Bias after Prompting: Persistent Discrimination in Large Language Models
Nivedha Sivakumar, Natalie Mackraz, Samira Khorshidi, Krishna Patel, Barry-John Theobald, Luca Zappella, Nicholas Apostoloff
TL;DR
The paper investigates bias transfer from pre-trained intrinsic biases to downstream prompt-adapted causal LLMs, introducing unified Selection Bias metrics to compare intrinsic and extrinsic biases across zero-, few-shot, and Chain-of-Thought prompting. It demonstrates strong bias transfer across demographics and tasks (e.g., gender in co-reference with ρ ≥ 0.94; age and religion in QA with ρ ≥ 0.98, 0.69 respectively) and shows this transfer persists under varied few-shot compositions. A broad set of prompt-based debiasing strategies fails to consistently prevent transfer across models and demographics, implying that mitigating intrinsic biases before prompting is crucial, though improvements in reasoning can aid debiasing. The findings highlight the practical importance of fair pre-trained models and suggest directions like attention-level interventions as potential partial mitigations, with significant implications for real-world deployment of prompt-based LLM systems.
Abstract
A dangerous assumption that can be made from prior work on the bias transfer hypothesis (BTH) is that biases do not transfer from pre-trained large language models (LLMs) to adapted models. We invalidate this assumption by studying the BTH in causal models under prompt adaptations, as prompting is an extremely popular and accessible adaptation strategy used in real-world applications.

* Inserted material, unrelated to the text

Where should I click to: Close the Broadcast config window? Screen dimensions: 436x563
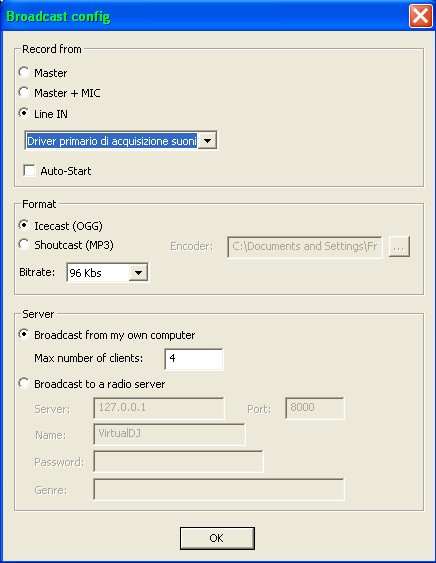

In contrast to prior work, we find that biases can transfer through prompting and that popular prompt-based mitigation methods do not consistently prevent biases from transferring. Specifically, the correlation between intrinsic biases and those after prompt adaptation remain moderate to strong across demographics and tasks -- for example, gender (rho >= 0.94) in co-reference resolution, and age (rho >= 0.98) and religion (rho >= 0.69) in question answering. Further, we find that biases remain strongly correlated when varying few-shot composition parameters, such as sample size, stereotypical content, occupational distribution and representational balance (rho >= 0.90). We evaluate several prompt-based debiasing strategies and find that different approaches have distinct strengths, but none consistently reduce bias transfer across models, tasks or demographics. These results demonstrate that correcting bias, and potentially improving reasoning ability, in intrinsic models may prevent propagation of biases to downstream tasks.